EXERCISE DETAILS >> Look through the data below and extract, unchanged, the lines from the one that contains "Click the Save Image button" to the one that contains "This screenshot has height=1064, width=1142.", both included.

[Stored items]
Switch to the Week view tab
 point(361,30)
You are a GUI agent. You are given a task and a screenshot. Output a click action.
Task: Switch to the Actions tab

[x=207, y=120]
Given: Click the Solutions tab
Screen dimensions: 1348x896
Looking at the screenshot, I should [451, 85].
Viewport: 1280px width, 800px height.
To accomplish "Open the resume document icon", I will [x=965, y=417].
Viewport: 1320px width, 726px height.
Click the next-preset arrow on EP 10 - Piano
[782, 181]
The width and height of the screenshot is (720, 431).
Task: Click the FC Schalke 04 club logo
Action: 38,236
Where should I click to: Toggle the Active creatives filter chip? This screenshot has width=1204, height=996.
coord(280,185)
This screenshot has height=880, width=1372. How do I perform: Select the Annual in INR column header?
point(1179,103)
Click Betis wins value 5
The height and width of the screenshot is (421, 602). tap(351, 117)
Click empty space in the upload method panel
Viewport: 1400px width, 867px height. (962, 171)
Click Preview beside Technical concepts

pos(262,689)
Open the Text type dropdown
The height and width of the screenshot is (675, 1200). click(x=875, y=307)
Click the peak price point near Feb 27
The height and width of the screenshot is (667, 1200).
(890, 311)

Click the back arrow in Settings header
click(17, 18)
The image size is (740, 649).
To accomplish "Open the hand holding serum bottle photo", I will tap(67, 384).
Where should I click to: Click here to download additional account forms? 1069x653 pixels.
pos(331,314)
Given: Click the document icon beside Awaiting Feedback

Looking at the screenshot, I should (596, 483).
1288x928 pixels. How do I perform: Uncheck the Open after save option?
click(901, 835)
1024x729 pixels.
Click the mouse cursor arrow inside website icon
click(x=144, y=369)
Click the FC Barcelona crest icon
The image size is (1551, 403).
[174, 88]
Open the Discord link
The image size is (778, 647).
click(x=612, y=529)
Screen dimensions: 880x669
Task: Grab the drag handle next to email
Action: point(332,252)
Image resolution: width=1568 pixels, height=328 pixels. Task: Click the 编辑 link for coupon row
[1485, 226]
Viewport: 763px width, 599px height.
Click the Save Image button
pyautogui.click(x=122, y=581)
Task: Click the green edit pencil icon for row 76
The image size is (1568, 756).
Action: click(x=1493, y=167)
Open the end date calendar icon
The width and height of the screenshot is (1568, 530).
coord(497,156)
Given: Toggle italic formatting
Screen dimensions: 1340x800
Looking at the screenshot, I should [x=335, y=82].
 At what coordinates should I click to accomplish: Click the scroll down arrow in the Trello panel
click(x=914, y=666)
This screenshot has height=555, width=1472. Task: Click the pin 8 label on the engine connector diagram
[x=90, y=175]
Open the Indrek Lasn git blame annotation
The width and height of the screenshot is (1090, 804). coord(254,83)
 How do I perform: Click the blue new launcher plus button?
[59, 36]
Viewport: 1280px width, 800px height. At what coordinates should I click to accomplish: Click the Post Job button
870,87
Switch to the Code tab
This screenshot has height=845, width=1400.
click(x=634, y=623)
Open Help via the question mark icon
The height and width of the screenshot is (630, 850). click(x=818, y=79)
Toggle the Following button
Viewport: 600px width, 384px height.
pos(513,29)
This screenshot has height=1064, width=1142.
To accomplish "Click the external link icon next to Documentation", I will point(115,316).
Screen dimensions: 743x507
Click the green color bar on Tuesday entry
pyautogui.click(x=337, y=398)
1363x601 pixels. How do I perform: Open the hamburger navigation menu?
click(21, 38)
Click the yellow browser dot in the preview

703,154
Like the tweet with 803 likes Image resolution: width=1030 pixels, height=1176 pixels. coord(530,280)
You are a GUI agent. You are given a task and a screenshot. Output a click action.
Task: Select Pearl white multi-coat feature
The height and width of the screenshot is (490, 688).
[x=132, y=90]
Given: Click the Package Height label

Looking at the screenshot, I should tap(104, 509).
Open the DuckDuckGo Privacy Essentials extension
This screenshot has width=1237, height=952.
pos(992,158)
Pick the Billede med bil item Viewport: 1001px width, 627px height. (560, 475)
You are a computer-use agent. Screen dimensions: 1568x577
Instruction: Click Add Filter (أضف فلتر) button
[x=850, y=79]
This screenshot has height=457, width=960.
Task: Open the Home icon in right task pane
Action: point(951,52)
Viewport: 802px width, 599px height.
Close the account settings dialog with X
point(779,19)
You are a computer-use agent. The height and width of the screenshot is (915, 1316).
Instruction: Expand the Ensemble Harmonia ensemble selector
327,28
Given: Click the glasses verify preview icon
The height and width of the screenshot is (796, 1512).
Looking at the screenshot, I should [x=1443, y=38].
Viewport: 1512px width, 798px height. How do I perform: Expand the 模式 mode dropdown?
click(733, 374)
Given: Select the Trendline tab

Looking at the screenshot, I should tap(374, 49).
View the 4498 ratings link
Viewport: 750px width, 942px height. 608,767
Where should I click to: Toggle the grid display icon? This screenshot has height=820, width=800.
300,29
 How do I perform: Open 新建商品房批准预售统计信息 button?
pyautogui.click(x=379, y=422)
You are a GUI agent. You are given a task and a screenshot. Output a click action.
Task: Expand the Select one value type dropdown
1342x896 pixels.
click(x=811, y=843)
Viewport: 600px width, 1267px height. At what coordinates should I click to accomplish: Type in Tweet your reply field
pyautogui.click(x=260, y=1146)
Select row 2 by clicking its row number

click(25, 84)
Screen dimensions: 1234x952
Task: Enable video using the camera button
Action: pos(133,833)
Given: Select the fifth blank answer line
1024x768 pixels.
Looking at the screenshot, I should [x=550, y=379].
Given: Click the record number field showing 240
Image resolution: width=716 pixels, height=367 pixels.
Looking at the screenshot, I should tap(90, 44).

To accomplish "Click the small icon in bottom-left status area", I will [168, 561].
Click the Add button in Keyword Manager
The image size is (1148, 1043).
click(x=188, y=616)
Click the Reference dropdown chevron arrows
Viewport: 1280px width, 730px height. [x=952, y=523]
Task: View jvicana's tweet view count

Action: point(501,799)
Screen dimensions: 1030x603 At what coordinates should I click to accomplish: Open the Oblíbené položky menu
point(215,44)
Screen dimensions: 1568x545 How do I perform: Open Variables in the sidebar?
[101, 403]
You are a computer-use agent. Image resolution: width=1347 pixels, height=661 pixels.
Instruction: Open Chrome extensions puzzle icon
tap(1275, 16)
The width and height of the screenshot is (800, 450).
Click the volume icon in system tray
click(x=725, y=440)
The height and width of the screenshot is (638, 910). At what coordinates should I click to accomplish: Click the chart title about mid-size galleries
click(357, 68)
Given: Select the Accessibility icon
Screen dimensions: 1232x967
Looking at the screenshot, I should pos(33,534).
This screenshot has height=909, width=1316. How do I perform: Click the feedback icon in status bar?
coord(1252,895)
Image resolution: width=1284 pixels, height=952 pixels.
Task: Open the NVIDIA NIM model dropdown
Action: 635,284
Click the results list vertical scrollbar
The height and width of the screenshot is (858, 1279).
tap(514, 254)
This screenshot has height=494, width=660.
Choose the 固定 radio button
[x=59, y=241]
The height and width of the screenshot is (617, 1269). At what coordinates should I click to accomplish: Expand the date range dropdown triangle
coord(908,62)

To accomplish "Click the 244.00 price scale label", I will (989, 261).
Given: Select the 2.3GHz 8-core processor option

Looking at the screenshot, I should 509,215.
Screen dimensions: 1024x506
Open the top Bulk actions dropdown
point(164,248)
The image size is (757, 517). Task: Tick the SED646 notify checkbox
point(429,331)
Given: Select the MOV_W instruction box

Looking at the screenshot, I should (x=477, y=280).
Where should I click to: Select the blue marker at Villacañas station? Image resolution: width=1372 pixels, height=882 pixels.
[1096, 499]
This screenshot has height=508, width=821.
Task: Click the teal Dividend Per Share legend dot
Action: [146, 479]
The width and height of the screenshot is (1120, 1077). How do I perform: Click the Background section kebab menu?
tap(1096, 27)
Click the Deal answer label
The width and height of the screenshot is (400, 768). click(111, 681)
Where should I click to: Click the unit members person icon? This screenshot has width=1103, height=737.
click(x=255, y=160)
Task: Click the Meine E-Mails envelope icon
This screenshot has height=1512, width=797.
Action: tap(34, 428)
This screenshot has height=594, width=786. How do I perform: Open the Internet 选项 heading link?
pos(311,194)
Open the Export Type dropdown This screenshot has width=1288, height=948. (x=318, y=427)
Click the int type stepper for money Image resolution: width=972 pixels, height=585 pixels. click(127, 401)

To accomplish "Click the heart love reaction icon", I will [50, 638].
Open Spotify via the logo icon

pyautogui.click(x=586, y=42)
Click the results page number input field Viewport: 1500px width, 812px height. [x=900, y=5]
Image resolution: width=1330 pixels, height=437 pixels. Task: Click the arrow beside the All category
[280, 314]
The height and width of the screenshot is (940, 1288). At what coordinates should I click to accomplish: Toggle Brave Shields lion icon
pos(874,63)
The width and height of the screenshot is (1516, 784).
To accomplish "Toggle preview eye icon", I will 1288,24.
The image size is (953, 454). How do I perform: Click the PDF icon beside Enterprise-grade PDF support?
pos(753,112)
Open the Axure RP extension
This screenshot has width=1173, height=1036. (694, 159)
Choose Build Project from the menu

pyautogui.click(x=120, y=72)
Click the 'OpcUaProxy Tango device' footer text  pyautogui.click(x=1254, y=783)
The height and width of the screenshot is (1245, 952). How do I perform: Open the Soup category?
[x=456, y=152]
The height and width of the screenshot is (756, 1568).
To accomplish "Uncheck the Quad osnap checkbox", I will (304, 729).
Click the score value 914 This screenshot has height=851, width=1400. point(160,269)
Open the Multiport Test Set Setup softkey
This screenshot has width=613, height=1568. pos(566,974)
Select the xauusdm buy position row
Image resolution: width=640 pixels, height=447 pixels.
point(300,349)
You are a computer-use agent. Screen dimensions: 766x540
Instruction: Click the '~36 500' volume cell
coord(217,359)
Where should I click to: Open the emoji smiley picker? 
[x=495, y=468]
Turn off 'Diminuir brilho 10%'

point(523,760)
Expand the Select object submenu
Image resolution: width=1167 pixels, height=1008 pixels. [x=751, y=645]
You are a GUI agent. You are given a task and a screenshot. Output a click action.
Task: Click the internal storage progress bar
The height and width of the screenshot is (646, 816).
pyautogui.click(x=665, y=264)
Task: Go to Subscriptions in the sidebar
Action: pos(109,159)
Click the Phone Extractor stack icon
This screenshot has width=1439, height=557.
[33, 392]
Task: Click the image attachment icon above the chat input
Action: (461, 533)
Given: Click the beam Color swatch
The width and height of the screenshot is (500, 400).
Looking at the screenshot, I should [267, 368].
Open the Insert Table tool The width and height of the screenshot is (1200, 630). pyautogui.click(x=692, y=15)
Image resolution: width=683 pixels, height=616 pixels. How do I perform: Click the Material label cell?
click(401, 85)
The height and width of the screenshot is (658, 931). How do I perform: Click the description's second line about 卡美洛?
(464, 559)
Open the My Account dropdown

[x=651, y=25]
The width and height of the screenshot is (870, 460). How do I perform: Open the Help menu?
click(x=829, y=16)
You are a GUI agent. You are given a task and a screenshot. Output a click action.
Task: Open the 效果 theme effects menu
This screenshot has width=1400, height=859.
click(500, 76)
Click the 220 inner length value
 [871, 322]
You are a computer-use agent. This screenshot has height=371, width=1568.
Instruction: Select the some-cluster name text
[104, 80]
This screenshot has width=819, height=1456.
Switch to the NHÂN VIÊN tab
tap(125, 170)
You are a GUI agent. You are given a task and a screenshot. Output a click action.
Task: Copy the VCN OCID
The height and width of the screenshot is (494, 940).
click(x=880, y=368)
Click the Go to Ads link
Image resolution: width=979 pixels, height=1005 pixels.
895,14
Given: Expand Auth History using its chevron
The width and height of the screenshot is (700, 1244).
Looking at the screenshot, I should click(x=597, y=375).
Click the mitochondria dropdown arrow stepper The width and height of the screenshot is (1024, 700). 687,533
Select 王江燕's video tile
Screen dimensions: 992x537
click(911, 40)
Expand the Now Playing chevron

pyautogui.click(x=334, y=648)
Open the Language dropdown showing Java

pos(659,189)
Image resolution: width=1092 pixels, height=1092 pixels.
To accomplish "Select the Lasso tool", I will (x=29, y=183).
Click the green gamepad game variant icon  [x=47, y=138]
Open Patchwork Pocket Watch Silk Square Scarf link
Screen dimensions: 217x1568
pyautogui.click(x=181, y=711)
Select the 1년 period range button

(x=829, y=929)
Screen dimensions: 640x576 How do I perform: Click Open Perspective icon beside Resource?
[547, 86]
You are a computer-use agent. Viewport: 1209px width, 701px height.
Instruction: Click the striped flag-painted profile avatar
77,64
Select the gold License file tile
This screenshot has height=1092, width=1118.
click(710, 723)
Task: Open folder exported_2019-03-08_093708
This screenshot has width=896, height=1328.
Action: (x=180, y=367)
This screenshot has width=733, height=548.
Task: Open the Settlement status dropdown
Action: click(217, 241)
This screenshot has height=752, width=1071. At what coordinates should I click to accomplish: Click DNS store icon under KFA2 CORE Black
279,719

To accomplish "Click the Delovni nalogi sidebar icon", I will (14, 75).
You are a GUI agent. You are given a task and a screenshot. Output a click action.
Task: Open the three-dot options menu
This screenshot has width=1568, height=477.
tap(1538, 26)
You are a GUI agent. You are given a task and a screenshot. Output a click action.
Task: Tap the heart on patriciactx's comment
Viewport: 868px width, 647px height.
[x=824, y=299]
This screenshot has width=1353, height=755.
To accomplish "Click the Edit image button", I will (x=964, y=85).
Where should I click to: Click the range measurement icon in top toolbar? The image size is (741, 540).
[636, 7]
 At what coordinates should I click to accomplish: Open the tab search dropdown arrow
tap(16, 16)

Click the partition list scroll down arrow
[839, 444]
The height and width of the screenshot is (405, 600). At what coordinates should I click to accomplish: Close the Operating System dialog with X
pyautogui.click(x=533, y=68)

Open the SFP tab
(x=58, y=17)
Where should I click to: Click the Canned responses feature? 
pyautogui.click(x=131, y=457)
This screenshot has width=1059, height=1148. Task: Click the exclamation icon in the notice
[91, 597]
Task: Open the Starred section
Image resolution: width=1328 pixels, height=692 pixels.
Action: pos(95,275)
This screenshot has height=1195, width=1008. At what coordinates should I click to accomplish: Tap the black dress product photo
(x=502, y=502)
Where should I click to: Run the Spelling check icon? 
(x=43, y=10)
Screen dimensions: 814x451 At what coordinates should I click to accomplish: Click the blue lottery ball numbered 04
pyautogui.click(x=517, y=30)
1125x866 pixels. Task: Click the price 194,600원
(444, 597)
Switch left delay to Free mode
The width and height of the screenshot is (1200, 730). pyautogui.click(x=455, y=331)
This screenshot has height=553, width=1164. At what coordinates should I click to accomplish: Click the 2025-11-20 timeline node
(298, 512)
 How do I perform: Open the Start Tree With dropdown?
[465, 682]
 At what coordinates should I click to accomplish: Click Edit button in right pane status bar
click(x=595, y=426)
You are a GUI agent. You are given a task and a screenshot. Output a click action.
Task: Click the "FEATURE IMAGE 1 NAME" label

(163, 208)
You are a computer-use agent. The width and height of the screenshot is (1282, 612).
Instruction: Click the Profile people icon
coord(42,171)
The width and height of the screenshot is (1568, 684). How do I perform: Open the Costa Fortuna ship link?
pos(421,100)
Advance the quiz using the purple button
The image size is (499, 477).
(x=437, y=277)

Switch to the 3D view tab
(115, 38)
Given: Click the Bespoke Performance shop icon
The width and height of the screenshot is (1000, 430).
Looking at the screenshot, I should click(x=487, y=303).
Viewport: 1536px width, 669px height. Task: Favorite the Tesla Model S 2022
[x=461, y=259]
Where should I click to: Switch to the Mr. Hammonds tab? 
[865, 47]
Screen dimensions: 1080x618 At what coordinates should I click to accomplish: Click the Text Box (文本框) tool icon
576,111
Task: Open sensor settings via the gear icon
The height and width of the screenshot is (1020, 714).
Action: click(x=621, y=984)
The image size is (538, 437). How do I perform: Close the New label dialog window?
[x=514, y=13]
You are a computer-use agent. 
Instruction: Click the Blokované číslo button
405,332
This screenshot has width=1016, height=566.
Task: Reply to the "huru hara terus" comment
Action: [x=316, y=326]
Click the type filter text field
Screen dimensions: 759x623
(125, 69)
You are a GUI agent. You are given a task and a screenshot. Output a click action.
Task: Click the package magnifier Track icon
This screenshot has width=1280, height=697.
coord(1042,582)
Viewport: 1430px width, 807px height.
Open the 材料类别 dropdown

ANSWER >>
Click the Save Image button
pyautogui.click(x=122, y=581)
Task: Click the green edit pencil icon for row 76
The image size is (1568, 756).
Action: click(x=1493, y=167)
Open the end date calendar icon
The width and height of the screenshot is (1568, 530).
coord(497,156)
Given: Toggle italic formatting
Screen dimensions: 1340x800
Looking at the screenshot, I should [x=335, y=82].
 At what coordinates should I click to accomplish: Click the scroll down arrow in the Trello panel
click(x=914, y=666)
This screenshot has height=555, width=1472. Task: Click the pin 8 label on the engine connector diagram
[x=90, y=175]
Open the Indrek Lasn git blame annotation
The width and height of the screenshot is (1090, 804). coord(254,83)
 How do I perform: Click the blue new launcher plus button?
[59, 36]
Viewport: 1280px width, 800px height. At what coordinates should I click to accomplish: Click the Post Job button
870,87
Switch to the Code tab
This screenshot has height=845, width=1400.
click(x=634, y=623)
Open Help via the question mark icon
The height and width of the screenshot is (630, 850). click(x=818, y=79)
Toggle the Following button
Viewport: 600px width, 384px height.
pos(513,29)
This screenshot has height=1064, width=1142.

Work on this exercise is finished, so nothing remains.